A sessão ordinária desta terça-feira foi a mais
longa e tensa do semestre legislativo em Grajaú. Durante quatro horas e meia,
vereadores da base e da oposição travaram embates diretos sobre a situação da
saúde, da educação, da infraestrutura e das finanças do município — com
denúncias de postos de saúde fechados, transporte escolar parado, recursos que
teriam desaparecido do caixa e obras estaduais que Grajaú está prestes a
perder.
O pano de fundo é explicitamente eleitoral:
faltando cerca de 50 dias para o pleito de 4 de outubro, as falas se dividiram
entre defesa da gestão do prefeito Antônio Gilson Bonfim da Silva (Dr. Gilson)
e cobranças cada vez mais duras de aliados e opositores.
Expediente:
projetos, indicações e ofícios
Ata anterior rejeitada em primeira
votação. A ata nº 029/2026 não foi aprovada na primeira chamada por
ausência de vereadores no plenário no momento do voto — o presidente pediu
agilidade aos colegas e a matéria foi aprovada em seguida.
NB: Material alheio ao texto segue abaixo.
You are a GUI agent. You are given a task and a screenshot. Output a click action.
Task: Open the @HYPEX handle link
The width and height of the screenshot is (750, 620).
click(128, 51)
Audiência do SAAE adiada. Ofício nº
280/2026 do Serviço Autônomo de Água e Esgoto, assinado pelo diretor Rodrigo de
Souza Orquiza, pediu o adiamento da apresentação pública sobre a situação
financeira da autarquia. A audiência foi remarcada para 17 de agosto de
2026, às 9h, na Câmara. A apresentação deve detalhar receitas, despesas,
dívidas e disponibilidade de caixa do SAAE.
Indicação aprovada — BR-226. Indicação nº
007/2026, de autoria do vereador Henrique Mello, solicitando a construção de
barreira de contenção (guarda-corpo/defensa metálica) às margens da BR-226, no
bairro Canoeiro, próximo à “motoca” que dá acesso à Vila Esperança e ao bairro
da Torre. Justificativa: desnível acentuado que coloca em risco motoristas,
motociclistas, ciclistas e pedestres. Aprovada por unanimidade.
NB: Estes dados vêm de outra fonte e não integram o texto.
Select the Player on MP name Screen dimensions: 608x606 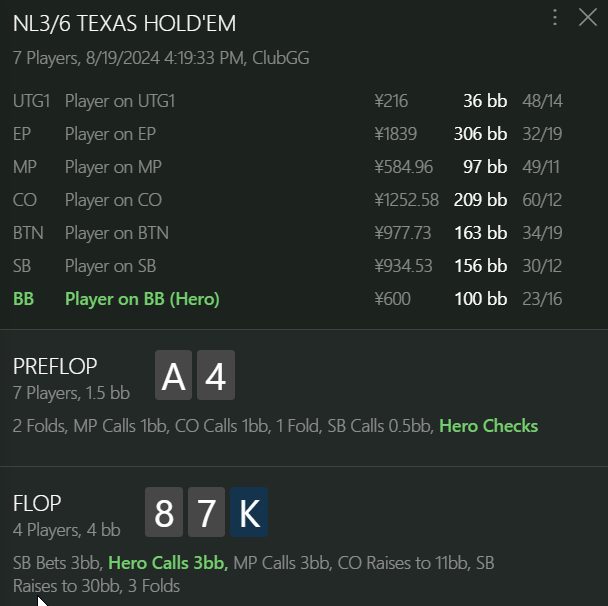[x=113, y=167]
Projeto de Lei dos cemitérios rurais. De autoria do
presidente Elielson, dispõe sobre conservação, preservação e garantia de acesso
a cemitérios, túmulos e locais de sepultamento em imóveis rurais privados. O
texto obriga proprietários a preservar sepulturas existentes, assegura acesso
de familiares para visitação e limpeza, garante livre acesso no Dia de Finados,
exige informação da existência de sepulturas em qualquer negociação do imóvel e
prevê penalidades (advertência, multa de 5 a 100 UFM, reparação de danos).
“Eu tenho uma fazenda, lá estavam enterrados meus
entes queridos, eu precisei vender. E amanhã os novos proprietários não
destroem, porque já tem vários acontecimentos.” — vereador Elielson, defendendo
o projeto
O projeto gerou o primeiro debate qualificado do
dia. O vereador Flávio Henrique apontou fragilidade jurídica e sugeriu que o
município fizesse a doação ou desapropriação das áreas, incorporando-as ao
patrimônio público. Henrique Mello ponderou que na maioria dos casos não se
trata de cemitérios, mas de sepulturas isoladas em propriedades familiares. O
projeto foi encaminhado às comissões.
Censo Agropecuário 2027. No
encerramento, foi lido ofício do IBGE informando que Grajaú foi escolhido como
município-polo para as reuniões de planejamento do 12º Censo Agropecuário,
Florestal e da Agricultura. A primeira reunião ficou marcada para 12 de agosto,
às 9h, na Academia Grajauense de Letras.